Contrairement à ce qui se passe dans les sociétés occidentales, où la période de deuil reste le fait de la famille restreinte, en Afrique c’est l’affaire de tout l’entourage. L’intérêt porté aux proches du défunt vise à apaiser leur coeur, à les accompagner jusqu’à l’acceptation de la mort.
Evoquer l’empreinte laissée par le défunt, en termes de connaissances, de savoir-faire, de joies et d’émotions vécues ensemble est une manière de le faire vivre dans nos mémoires. C’est également une manière de se préparer à notre propre mort. Un jour de célébration des morts leur était consacré dans tous les villages à la fin de la période des récoltes, évènement auquel tenaient à participer ceux qui avaient quitté le village.
Rites et cérémonies
Hormis ces évènements majeurs, de nombreuses cérémonies et rites d’initiation ponctuaient la vie sociale dans les villages.

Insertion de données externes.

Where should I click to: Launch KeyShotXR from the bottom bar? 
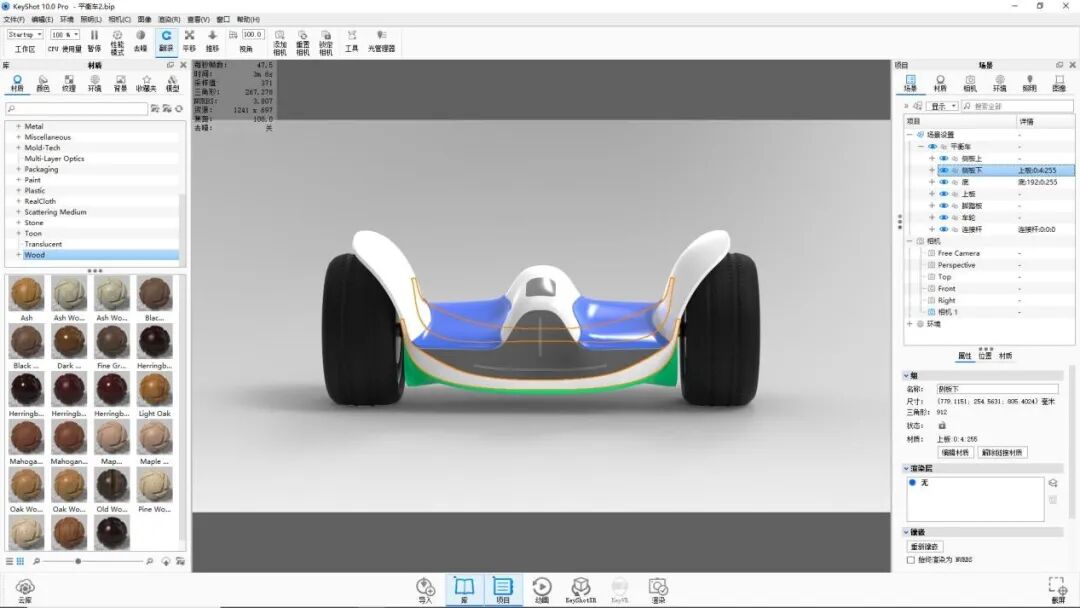point(581,588)
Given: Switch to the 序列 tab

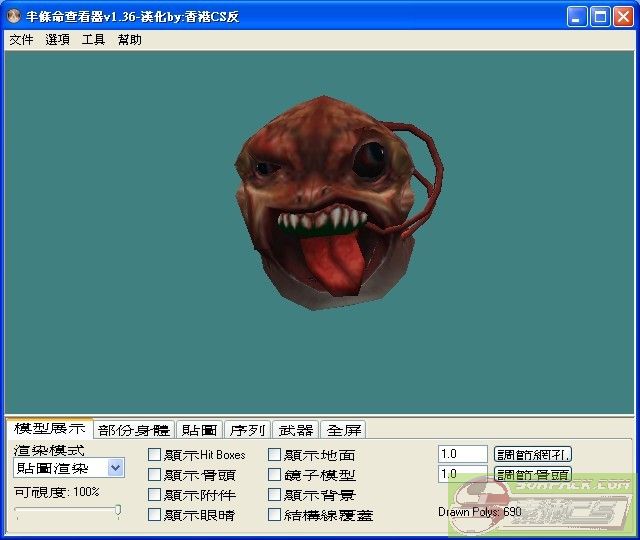Looking at the screenshot, I should 247,430.
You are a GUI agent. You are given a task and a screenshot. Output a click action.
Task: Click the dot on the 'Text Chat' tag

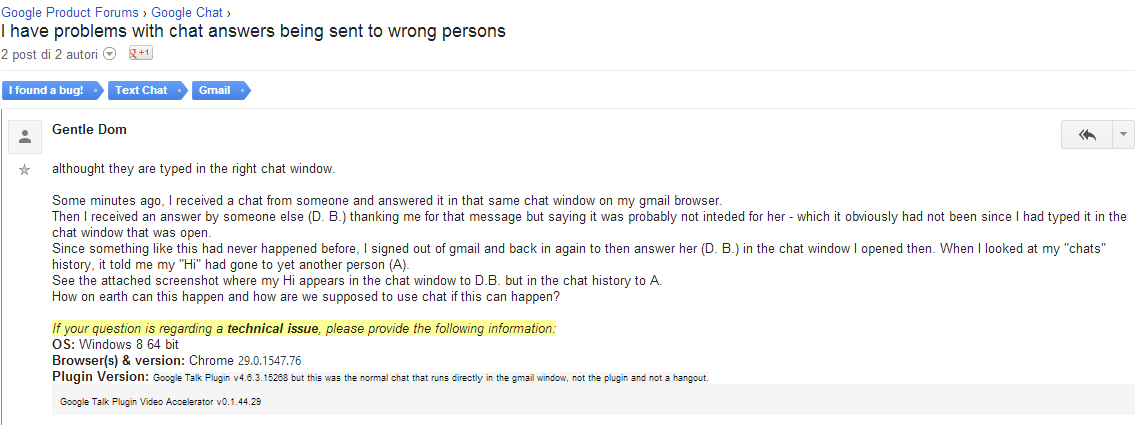(x=178, y=91)
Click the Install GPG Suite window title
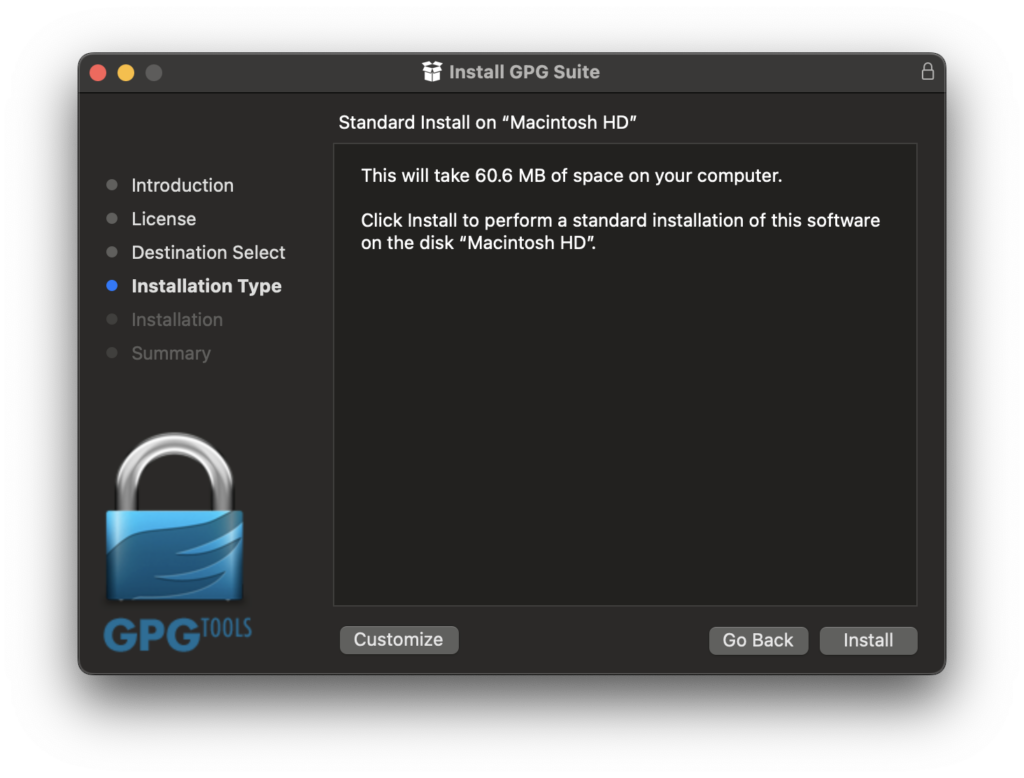The image size is (1024, 778). tap(524, 72)

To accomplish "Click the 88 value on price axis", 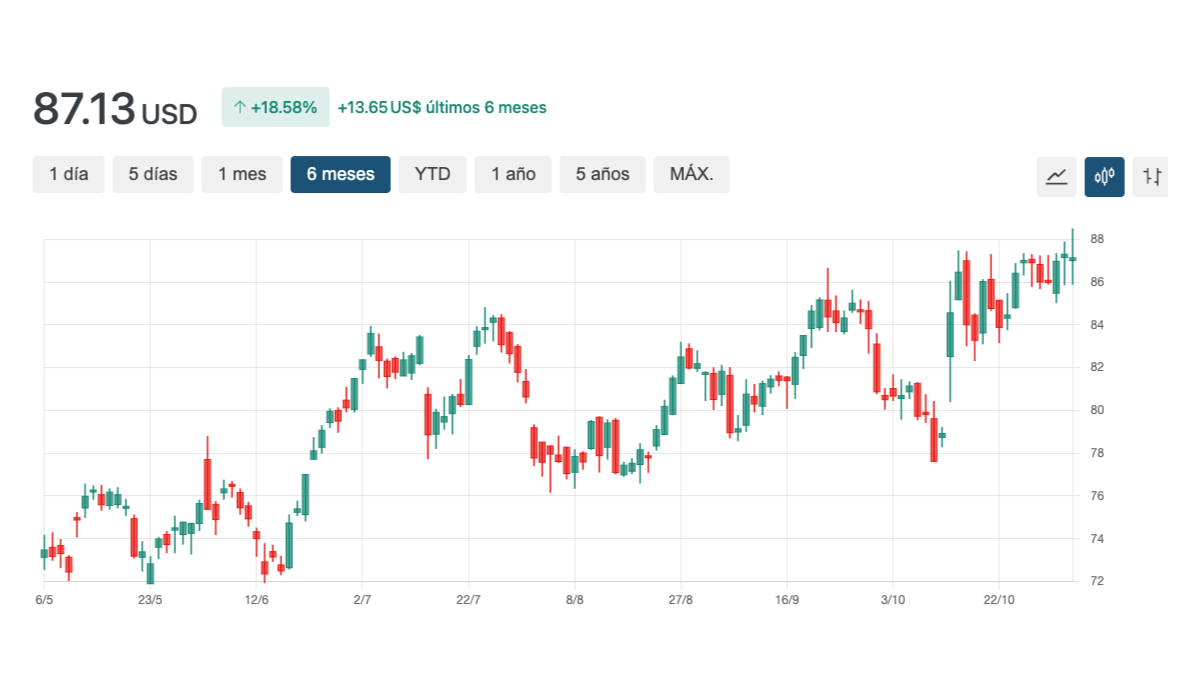I will tap(1097, 239).
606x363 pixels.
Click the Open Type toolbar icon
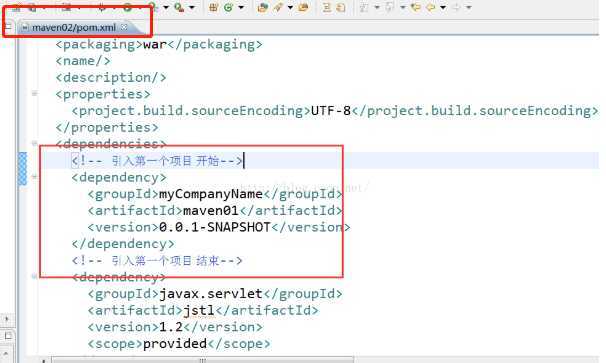[x=262, y=7]
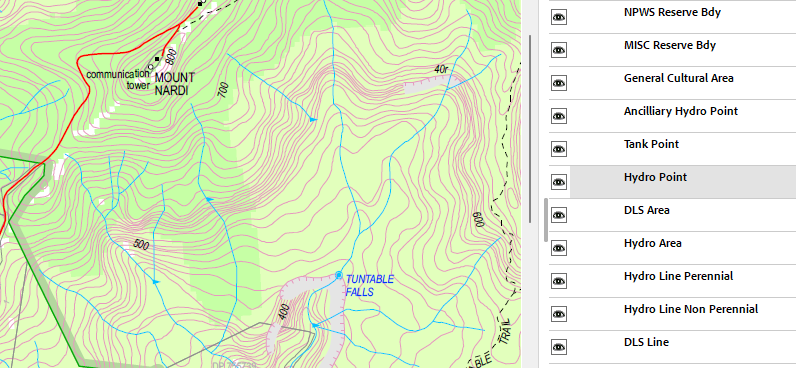Toggle the Hydro Point layer eye icon
The width and height of the screenshot is (796, 368).
(558, 182)
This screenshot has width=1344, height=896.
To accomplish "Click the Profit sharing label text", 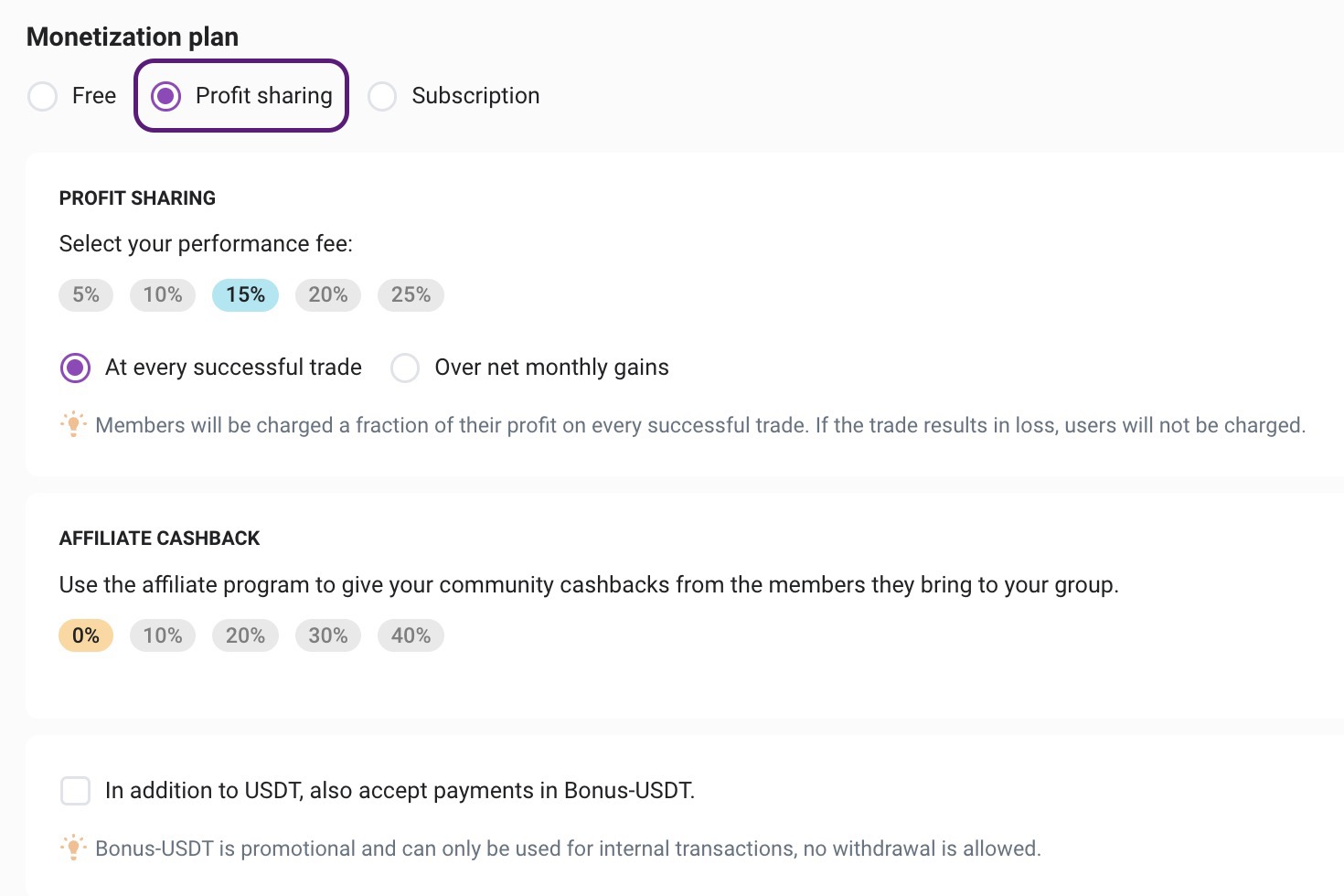I will (263, 96).
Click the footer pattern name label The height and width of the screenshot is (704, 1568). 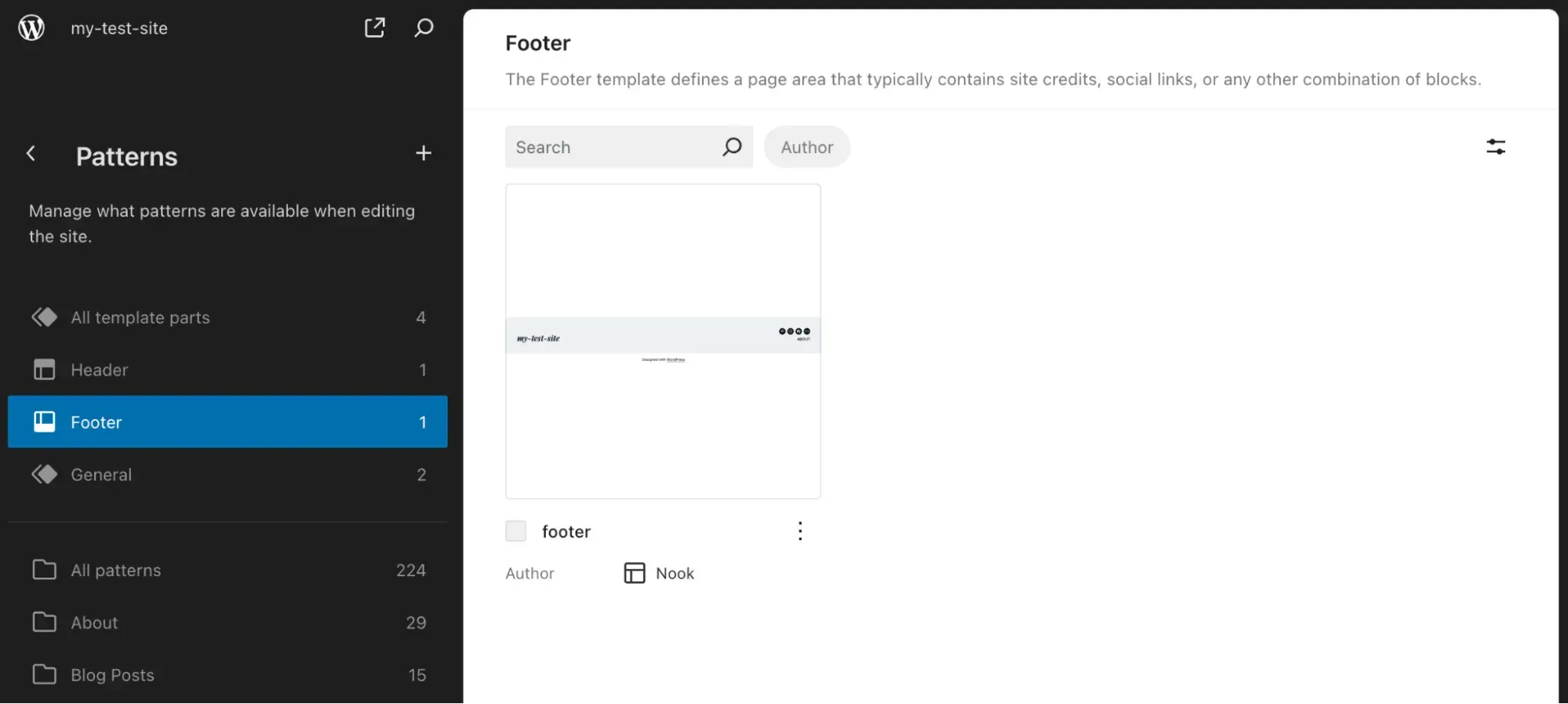[566, 531]
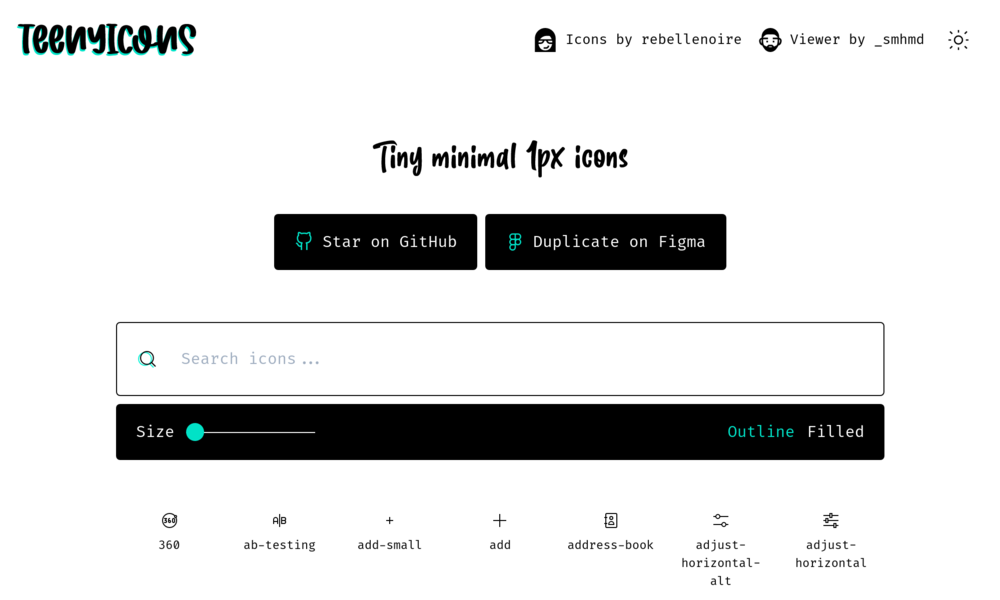1000x600 pixels.
Task: Click Star on GitHub button
Action: point(375,242)
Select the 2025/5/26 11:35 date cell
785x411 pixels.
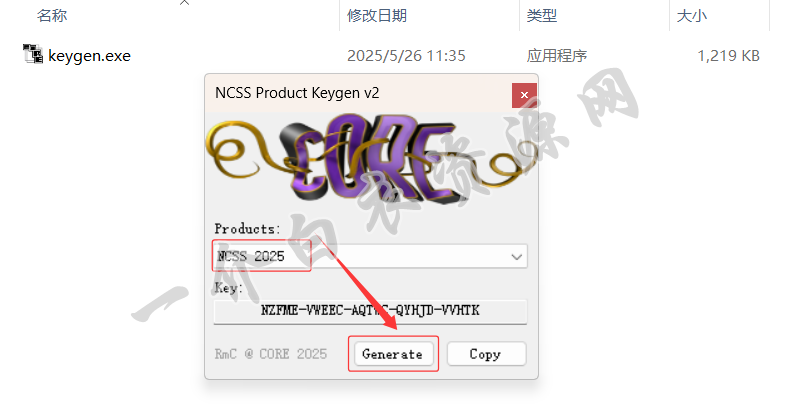point(406,56)
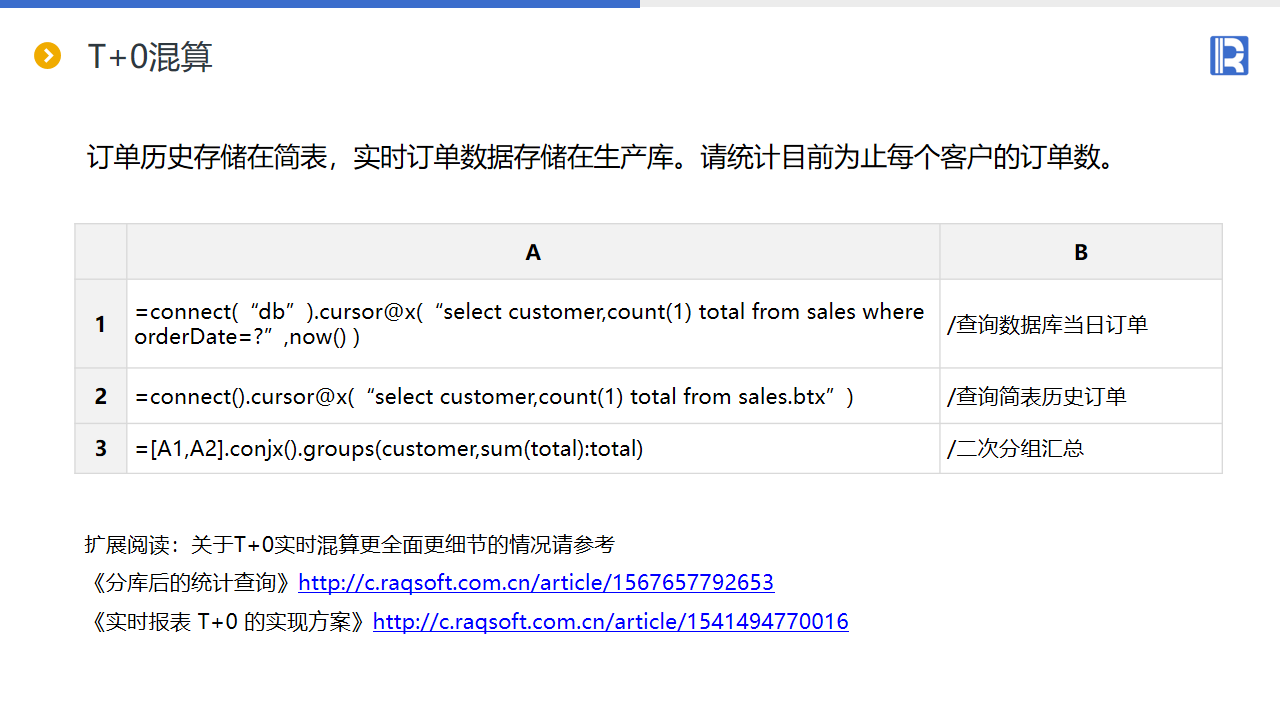Click the 《分库后的统计查询》 article title text
Viewport: 1280px width, 720px height.
[191, 583]
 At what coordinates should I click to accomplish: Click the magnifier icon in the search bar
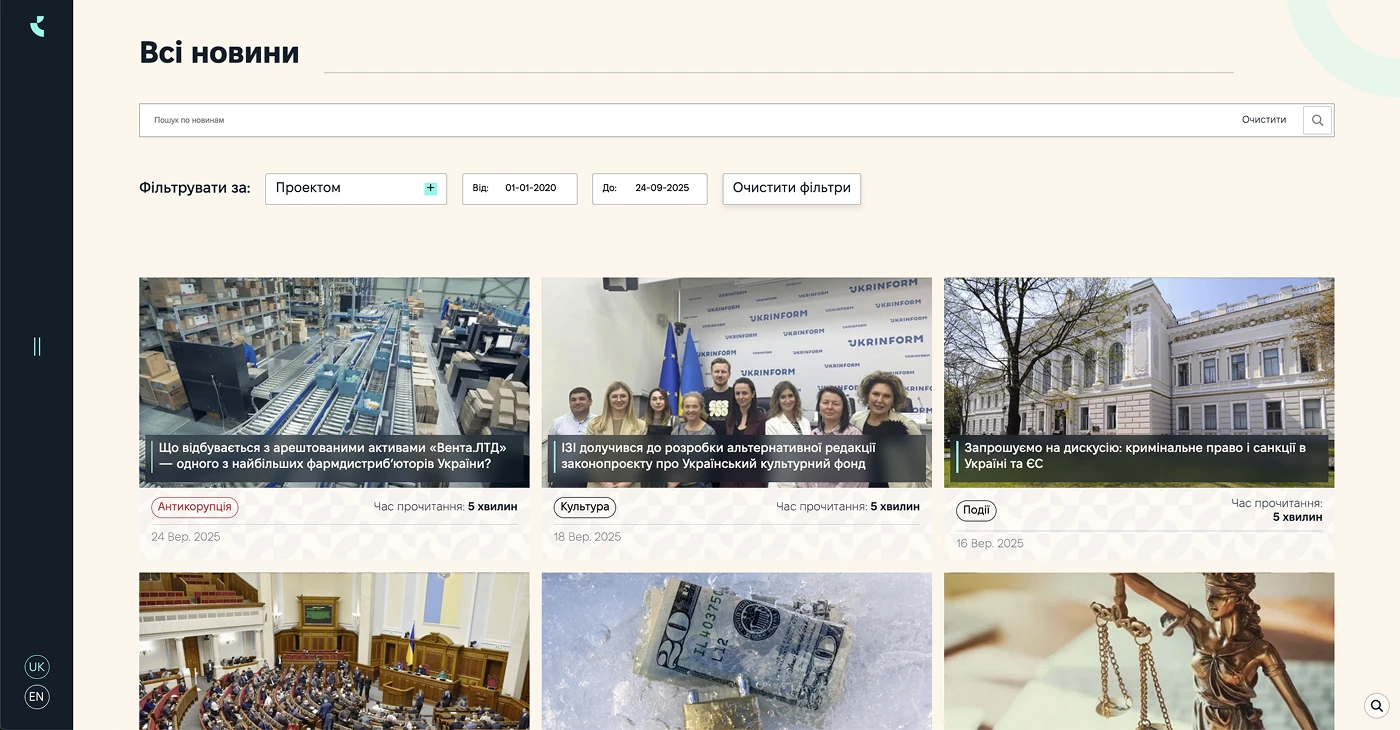point(1317,120)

La célébration des récoltes marquait l’aboutissement des projets et des efforts de tout un village, valorisait les compétences professionnelles et la réussite économique. C’était encourageant pour la jeunesse…
Des rites rendaient hommage à la nature et la remerciaient de ses bienfaits. On fêtait les solstices d’hiver et d’été, la lecture des astres nous enseignait l’humilité au regard de l’immensité de l’univers. Tout le monde participait et quand on était enfant on ne comprenait pas grand-chose mais nous étions impressionnés par l’affluence et avides de curiosité et de savoir.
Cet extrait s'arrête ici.